Mother superior and school founder

Mary Adela Lescher SND known as Mary of St Wilfrid (1846 – 7 May 1927), was a British Mother Superior, a school founder and a college head in Glasgow. A window dedicated to her is in the National Museum of Ireland and the Notre Dame High School continues in Glasgow.

==Early life and education==
Lescher was born in Hampstead. She was the middle child of five born to Sarah (born Harwood) and Joseph Sidney Lescher. Her father was a keen Catholic and after two years of their marriage her mother was too. Her father was a director of the medical supply company Evans, Lescher and Evans in London.

She was taught at home until her mother died when she was about ten and the family returned from France where they had been living for her mother's benefit. She went to a Benedictine school in Winchester, Hampshire and briefly to St Dominic's Priory School. In 1864 she was again home schooled by a tutor.

== Religious life and teaching career ==
Lescher had previously been taught by an aunt who was a nun. She had two cousins in the Institute of Notre Dame and one was head of their Notre Dame Teacher Training College in Mount Pleasant, Liverpool. Lescher went to Namur in Belgium as she had decided to also join the order. There at the mother house of the Notre Dame order she joined the order in May 1869. She came back to Britain in 1871 as Sister Mary of St Wilfrid to teach at the Notre Dame Roman Catholic Girls' School in Clapham, London. She got rheumatic fever and she went to Liverpool to recover.

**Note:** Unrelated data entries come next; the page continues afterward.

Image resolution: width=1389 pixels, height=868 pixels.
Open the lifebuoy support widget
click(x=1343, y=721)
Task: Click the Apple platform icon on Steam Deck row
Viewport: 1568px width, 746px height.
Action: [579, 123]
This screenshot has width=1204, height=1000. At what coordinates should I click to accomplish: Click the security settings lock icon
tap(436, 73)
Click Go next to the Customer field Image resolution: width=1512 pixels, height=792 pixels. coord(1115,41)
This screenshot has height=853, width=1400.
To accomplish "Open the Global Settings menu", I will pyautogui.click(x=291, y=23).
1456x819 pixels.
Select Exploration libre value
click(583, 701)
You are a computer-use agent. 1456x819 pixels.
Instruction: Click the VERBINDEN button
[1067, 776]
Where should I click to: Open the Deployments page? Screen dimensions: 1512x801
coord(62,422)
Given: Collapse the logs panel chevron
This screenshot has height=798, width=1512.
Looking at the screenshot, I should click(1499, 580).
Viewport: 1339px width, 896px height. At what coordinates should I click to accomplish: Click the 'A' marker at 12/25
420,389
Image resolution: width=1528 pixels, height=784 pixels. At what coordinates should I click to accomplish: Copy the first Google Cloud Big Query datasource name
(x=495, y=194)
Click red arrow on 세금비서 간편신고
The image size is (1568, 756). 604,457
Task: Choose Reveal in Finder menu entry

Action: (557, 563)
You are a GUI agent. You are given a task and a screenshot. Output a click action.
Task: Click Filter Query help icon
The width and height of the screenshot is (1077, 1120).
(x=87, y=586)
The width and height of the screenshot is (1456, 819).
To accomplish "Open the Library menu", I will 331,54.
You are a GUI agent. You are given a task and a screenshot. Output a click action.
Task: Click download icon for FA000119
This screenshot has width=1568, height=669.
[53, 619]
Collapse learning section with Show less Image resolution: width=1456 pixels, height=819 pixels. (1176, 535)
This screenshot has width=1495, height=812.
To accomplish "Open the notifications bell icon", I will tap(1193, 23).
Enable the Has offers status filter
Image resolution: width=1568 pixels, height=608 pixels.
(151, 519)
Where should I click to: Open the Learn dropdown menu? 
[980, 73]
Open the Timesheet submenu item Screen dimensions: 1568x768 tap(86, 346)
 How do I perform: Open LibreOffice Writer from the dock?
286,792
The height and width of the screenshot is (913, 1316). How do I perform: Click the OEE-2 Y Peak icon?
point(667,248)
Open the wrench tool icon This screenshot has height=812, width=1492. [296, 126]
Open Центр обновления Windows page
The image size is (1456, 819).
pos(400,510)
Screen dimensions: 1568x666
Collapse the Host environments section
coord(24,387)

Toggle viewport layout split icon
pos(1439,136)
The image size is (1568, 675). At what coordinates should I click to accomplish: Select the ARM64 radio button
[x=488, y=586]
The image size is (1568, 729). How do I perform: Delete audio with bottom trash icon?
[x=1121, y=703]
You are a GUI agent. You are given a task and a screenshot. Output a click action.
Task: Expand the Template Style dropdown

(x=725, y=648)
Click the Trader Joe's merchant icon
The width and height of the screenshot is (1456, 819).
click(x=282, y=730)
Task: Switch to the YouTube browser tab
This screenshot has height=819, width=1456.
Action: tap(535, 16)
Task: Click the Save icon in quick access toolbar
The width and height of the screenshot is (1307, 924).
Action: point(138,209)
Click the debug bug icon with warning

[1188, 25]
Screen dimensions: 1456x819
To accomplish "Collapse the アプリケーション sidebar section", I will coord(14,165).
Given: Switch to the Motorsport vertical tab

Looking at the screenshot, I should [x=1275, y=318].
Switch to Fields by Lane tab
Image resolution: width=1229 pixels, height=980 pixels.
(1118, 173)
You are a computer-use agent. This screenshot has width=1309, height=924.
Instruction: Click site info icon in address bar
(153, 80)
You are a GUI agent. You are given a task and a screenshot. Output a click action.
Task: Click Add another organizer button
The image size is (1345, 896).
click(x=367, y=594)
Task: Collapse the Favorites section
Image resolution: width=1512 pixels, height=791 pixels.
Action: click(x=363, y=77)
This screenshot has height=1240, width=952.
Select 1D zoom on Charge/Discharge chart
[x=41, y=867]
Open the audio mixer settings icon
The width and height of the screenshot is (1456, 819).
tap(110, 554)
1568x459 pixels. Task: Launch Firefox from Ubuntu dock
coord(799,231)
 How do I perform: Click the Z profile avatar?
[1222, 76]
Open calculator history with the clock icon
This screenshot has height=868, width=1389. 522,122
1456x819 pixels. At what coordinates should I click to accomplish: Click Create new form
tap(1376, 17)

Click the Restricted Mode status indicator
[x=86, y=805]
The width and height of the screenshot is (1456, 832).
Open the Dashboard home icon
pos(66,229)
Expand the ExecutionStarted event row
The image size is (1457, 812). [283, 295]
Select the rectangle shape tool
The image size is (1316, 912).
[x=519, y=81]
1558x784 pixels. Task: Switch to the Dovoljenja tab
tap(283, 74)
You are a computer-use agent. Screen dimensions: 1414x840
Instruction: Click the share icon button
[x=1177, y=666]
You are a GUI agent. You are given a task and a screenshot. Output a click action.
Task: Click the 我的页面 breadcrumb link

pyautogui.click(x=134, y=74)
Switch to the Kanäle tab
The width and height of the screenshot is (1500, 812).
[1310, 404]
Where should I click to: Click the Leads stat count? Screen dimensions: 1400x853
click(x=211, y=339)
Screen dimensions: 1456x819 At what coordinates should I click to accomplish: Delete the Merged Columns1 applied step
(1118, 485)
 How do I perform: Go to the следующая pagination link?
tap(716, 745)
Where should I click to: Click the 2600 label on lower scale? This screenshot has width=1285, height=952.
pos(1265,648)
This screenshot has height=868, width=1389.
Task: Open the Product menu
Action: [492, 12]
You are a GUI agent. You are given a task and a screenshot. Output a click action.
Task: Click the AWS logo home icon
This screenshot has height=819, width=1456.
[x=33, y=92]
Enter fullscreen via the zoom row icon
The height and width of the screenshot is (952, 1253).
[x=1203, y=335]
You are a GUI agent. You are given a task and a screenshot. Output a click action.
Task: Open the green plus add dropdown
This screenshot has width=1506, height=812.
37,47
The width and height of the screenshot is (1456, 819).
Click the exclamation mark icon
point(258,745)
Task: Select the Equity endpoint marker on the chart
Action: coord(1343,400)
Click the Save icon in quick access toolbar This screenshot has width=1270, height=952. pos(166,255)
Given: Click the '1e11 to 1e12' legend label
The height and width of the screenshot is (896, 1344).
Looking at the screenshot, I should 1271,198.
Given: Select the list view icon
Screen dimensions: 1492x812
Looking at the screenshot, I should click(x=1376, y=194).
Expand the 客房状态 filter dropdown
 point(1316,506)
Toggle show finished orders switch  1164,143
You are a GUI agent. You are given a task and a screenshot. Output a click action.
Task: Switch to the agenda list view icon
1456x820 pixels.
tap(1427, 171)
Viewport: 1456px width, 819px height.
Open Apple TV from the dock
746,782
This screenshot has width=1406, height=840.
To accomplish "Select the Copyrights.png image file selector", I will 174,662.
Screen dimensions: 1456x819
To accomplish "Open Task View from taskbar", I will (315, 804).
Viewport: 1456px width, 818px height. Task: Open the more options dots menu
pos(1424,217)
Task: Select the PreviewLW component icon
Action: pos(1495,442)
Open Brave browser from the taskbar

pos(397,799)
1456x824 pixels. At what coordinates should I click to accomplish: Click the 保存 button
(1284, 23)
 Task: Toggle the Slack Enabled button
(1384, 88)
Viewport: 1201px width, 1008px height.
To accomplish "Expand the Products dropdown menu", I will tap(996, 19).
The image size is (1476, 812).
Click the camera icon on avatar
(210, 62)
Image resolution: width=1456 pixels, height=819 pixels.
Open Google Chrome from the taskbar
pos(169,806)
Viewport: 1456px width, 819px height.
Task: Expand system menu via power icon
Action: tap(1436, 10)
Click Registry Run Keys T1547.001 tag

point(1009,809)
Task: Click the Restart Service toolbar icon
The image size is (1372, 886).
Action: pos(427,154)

In 1894 Archbishop Eyre of Glasgow invited the Sisters of Notre Dame to send nuns from the convent in Liverpool to establish a community in Glasgow. Lescher was assigned the task. Lescher opened the Notre Dame Training College in 1893 at Dowanhill and there were four sisters to assist. They began teaching in January 1895. Having a female head of a college was said to be the only occurrence at the time. The Chief Inspector of schools reported that her facility had "exceptional excellence".

In 1897 the Notre Dame High School was opened as a private secondary and Montessori school. She developed the school using the ideas of Montessori and having a science laboratory installed for her students.

==Death and legacy==
She retired as Sister Superior in 1919 and she died in 1927 at Glasgow's Notre Dame Convent. A stained glass window had been commissioned by Lescher from Harry Clarke to remember WWI but it was decided that the "Mother of Sorrows" should be created in honour of Mary of St Wilfred. Her family motto "Singulariter in Spe" (Firmly Established in Hope) is included below an image of the Pietà. The window was installed for many years in the College Chapel of Notre Dame in Dowanhill. The window was sold in 2002 and has been on permanent display in the National Museum of Ireland since 2017.